== Directions ==
Scan each line of the records for the word "label" and extract the ones that have it.

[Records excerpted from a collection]

=======

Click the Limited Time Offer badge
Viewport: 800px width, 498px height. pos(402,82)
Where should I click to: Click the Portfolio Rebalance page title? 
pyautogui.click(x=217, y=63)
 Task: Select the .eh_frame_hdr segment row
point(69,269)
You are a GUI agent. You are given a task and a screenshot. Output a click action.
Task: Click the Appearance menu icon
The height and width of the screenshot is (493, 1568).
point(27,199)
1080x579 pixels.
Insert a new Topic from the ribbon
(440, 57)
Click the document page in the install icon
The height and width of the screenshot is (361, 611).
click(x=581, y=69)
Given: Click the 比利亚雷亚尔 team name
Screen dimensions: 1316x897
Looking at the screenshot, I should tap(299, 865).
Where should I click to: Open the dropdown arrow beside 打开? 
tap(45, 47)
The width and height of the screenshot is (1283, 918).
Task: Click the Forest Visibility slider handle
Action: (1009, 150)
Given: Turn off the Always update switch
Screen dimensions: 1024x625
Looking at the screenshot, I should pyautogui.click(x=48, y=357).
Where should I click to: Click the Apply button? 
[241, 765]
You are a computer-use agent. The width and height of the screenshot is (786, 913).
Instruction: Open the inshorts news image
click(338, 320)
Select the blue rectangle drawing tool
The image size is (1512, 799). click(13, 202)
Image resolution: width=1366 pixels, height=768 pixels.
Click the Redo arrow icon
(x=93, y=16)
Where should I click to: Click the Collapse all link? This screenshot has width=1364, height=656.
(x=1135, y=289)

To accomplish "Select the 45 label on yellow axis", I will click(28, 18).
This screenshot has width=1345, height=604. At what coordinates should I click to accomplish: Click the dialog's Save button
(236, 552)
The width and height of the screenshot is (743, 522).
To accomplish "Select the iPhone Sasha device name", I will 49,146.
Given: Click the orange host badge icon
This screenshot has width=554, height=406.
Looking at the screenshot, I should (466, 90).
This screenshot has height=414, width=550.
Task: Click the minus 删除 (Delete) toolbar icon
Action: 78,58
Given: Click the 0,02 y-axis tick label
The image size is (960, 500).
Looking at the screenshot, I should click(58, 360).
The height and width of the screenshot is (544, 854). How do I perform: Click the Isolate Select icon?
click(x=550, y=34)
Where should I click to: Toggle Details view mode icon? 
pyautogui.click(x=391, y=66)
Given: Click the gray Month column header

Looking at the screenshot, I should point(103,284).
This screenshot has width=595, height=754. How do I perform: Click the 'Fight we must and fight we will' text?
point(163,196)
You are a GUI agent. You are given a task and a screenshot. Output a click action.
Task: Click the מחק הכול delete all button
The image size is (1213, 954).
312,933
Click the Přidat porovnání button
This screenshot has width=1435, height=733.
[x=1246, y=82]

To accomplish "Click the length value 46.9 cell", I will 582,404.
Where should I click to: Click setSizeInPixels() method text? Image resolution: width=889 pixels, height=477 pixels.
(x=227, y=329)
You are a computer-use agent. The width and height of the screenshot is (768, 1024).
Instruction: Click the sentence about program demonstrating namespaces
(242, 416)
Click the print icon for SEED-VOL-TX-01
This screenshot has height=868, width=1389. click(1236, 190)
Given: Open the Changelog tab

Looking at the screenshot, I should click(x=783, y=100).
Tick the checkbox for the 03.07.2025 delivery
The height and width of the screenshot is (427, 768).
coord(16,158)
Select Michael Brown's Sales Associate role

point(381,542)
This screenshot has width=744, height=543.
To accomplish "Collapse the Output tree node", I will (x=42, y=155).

=======

== Output of the task ==
To accomplish "Select the 45 label on yellow axis", I will click(28, 18).
Given: Click the 0,02 y-axis tick label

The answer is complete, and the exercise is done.